Task prompt: Isolate every line in the data with the string "agent" and copy it.
Start of Raw data
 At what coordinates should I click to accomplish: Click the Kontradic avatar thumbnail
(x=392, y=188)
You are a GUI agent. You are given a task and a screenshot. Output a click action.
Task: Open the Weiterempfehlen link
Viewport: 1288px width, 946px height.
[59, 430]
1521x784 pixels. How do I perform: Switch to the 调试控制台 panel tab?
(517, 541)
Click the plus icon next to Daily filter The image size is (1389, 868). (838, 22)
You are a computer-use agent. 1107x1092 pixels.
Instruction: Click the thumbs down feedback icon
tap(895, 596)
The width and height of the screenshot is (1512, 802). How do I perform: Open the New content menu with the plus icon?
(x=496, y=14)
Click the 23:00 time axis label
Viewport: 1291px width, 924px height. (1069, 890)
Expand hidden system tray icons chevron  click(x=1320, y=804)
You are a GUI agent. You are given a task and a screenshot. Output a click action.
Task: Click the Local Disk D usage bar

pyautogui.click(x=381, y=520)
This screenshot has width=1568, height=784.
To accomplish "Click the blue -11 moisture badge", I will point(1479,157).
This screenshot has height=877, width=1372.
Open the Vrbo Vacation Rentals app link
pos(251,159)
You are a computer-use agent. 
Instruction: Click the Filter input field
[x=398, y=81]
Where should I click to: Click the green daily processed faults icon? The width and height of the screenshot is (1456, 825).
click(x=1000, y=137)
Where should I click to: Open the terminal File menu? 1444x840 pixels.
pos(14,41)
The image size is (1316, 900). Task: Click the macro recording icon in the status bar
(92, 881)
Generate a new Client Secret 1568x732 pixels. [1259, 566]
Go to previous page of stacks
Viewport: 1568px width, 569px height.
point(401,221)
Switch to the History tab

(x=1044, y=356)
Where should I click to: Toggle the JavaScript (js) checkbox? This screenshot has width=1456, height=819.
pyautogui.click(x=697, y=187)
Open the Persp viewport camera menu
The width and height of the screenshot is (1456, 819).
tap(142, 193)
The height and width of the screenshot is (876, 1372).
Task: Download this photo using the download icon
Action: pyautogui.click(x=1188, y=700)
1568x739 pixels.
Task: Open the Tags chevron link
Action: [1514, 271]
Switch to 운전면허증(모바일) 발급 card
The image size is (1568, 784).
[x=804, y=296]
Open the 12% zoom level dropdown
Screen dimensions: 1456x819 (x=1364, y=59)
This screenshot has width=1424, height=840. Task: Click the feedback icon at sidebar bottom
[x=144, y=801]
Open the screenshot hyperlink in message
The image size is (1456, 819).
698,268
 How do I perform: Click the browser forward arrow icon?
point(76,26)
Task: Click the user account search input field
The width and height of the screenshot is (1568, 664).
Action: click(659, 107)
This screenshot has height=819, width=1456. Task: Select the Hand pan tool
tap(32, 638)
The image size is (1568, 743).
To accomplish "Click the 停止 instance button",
End of Raw data
Written response:
You are a GUI agent. You are given a task and a screenshot. Output a click action.
You are a computer-use agent. 1107x1092 pixels.
You are a GUI agent. You are given a task and a screenshot. Output a click action.
You are a computer-use agent. 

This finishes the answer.